Nella cura delle forme gravi di dermatite atopica, ci sono dei pazienti che non rispondono nemmeno alla ciclosporina e proprio in questi casi che è stato studiato il dupilumab, anticorpo monoclonale di prossima approvazione in Europa, che in un setting così difficile ha dato buoni e incoraggianti risultati presentati al Congresso della European Academy of Dermatology and Venerology (EADV), che si è appena concluso a Ginevra.
Dermatite atopica, conferme per dupilumab anche nei pazienti che non rispondono alla ciclosporina
Quando la dermatite atopica è particolarmente grave, coinvolge tanta parte della pelle, determina intenso prurito e non risponde ai trattamenti sintomatici, è necessario considerare la terapia sistemica e uno dei farmaci tradizionalmente utilizzati in questi casi è la ciclosporina. Si tratta di un farmaco efficace e anche veloce nel dare una risposta terapeutica, anche se è gravato da una serie di effetti indesiderati non trascurabili.
Ci sono però dei pazienti che non rispondono nemmeno alla ciclosporina o in cui questo farmaco non può essere somministrato, ed è proprio in questi casi che è stato studiato il dupilumab, anticorpo monoclonale di prossima approvazione in Europa, che in un setting così difficile ha dato buoni e incoraggianti risultati presentati al Congresso della European Academy of Dermatology and Venerology (EADV), che si è appena concluso a Ginevra.
Si tratta dello studio di fase 3 CAFÉ su dupilumab in adulti con dermatite atopica da moderata a grave, non adeguatamente controllati, intolleranti oppure non candidabili al trattamento con il farmaco immunosoppressore ad ampio spettro, ciclosporina A (CSA). La ciclosporina A è approvata per il trattamento della dermatite atopica nella maggior parte dei Paesi europei.
Nello studio, dupilumab in associazione a corticosteroidi topici (TCS) ha migliorato significativamente i parametri di valutazione della gravità generale della malattia, la pulizia (clearing) della pelle, il prurito e la qualità di vita riferita dal paziente.
L’endpoint primario dello studio era la proporzione di pazienti che hanno raggiunto, dopo 16 settimane di trattamento, un miglioramento uguale o maggiore del 75% sulla scala EASI-75 (Eczema Area and Severity Index), che misura l’estensione e la gravità della malattia.

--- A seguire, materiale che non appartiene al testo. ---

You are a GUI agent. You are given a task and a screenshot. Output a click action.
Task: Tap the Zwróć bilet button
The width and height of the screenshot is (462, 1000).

Il 59% dei pazienti trattati con dupilumab e TCS ogni settimana e il 63% dei pazienti trattati con dupilumab e TCS ogni due settimane hanno raggiunto l’EASI-75, rispetto al 30% dei pazienti trattati con placebo e TCS. (p inferiore a 0,0001).
A 16 settimane, il miglioramento percentuale medio nello score EASI dal basale (endpoint secondario) con dupilumab e TCS è stato del 78% nei pazienti trattati ogni settimana e dell’80% in quelli trattati ogni due settimane, mentre è stato del 47% con placebo (p inferiore a 0,0001).
"Nella dermatite atopica da moderata a grave, alcuni pazienti interrompono il trattamento con ciclosporina perché intolleranti oppure perché non è efficace o, ancora, non sono candidabili al trattamento con ciclosporina a causa della presenza di patologie concomitanti o di altri trattamenti controindicati in associazione,” commenta la dottoressa Marjolein De Bruin-Weller, dermatologa, National Expertise Center for Atopic Dermatitis, University Medical Center Utrecht. "Nello studio CAFÉ, dupilumab, in associazione a corticosteroidi topici, ha significativamente migliorato i parametri di gravità complessiva della malattia, incluse le lesioni della pelle, il prurito, la valutazione della qualità di vita e le manifestazioni di ansia e depressione dei pazienti trattati. Il profilo di sicurezza emerso da questo studio è in linea con i tre precedenti studi positivi di fase 3 di dupilumab in adulti con dermatite atopica da moderata a grave.”
Altri endpoint secondari dello studio includevano la valutazione, a 16 settimane dall’inizio dello studio, degli effetti di dupilumab sul prurito persistente causato dalla patologia, indicatori di qualità di vita e sintomi di ansia e depressione. In questo studio non è stato riportato alcun nuovo evento avverso. La percentuale di pazienti che ha riferito di eventi avversi è stata simile al gruppo placebo.